Content starts
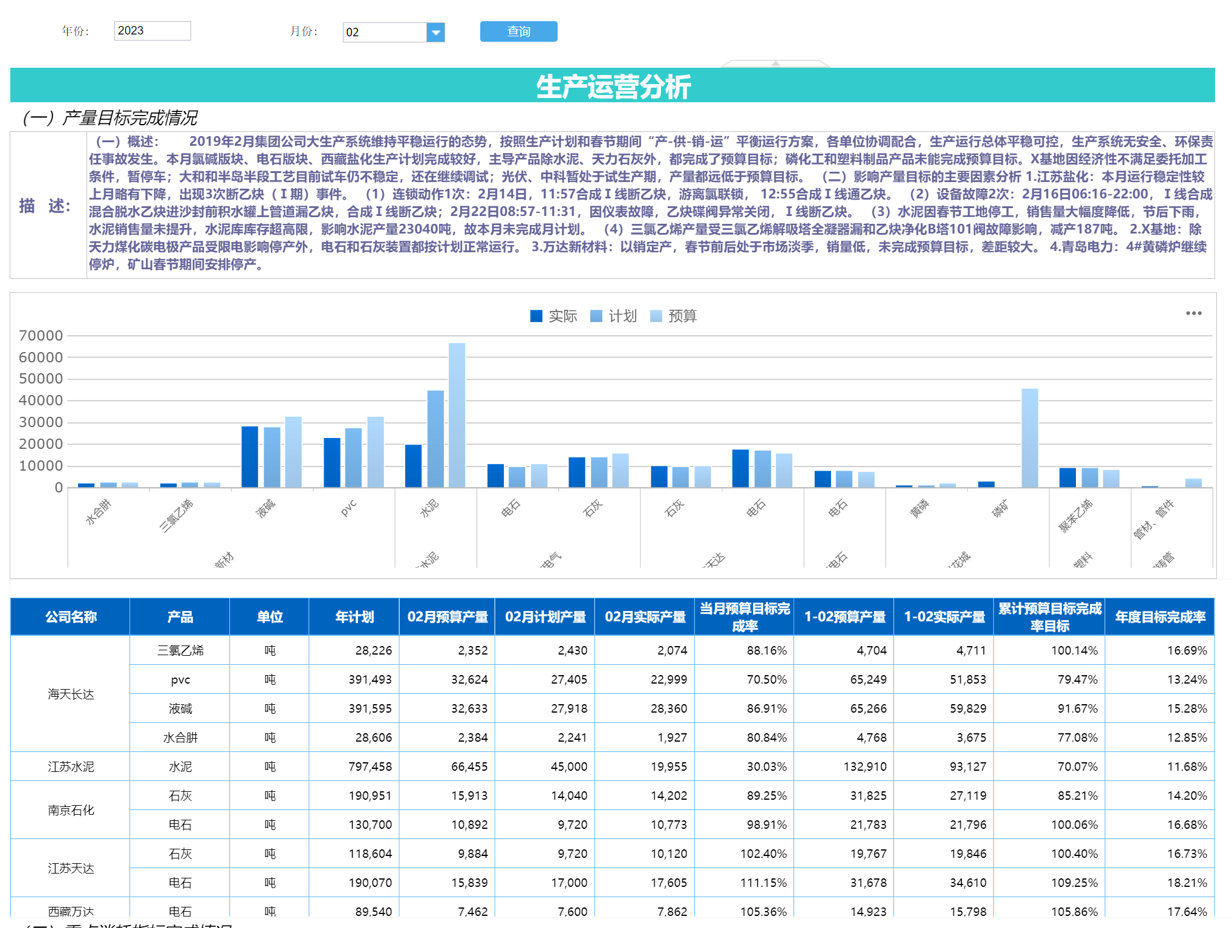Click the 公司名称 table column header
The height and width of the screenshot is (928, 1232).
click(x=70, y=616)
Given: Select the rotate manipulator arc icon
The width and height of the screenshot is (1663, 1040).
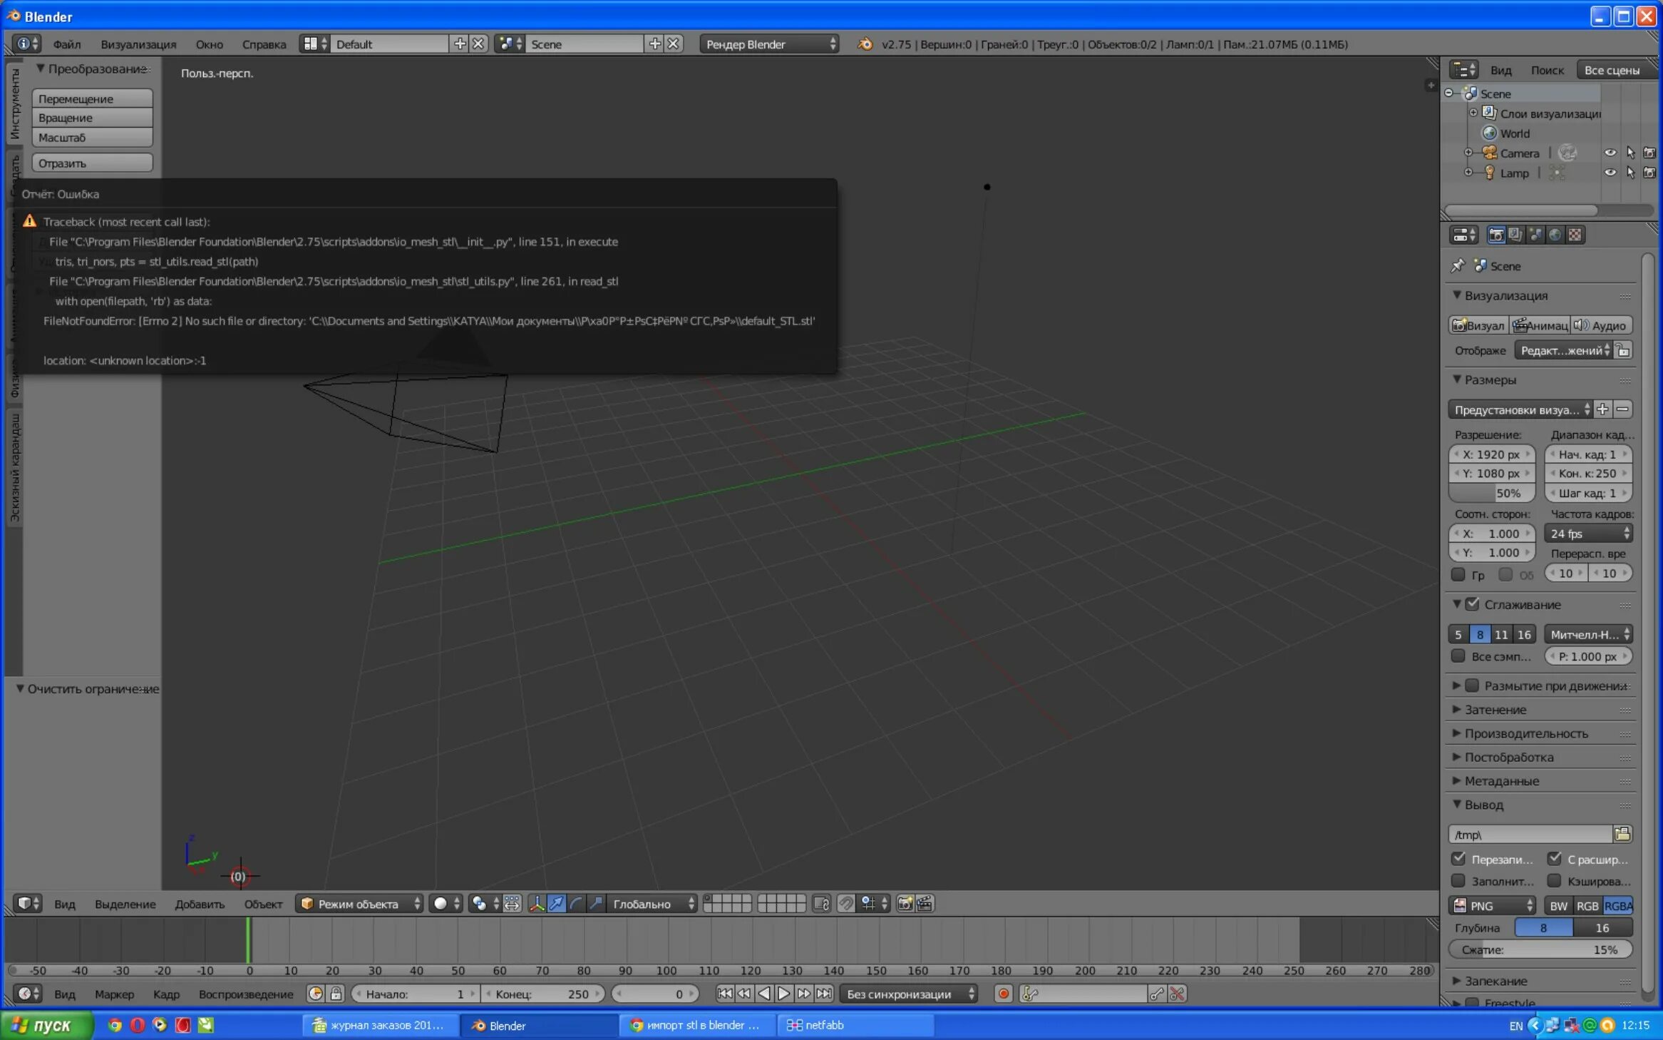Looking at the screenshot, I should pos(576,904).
Content ends
- **WORK REQUEST**
Beginning with the line that holds "The width and" and ending with the last line of the material above, extract every line exactly, pictures excluded.

- **RESULT**
The width and height of the screenshot is (1663, 1040).
Looking at the screenshot, I should pos(576,904).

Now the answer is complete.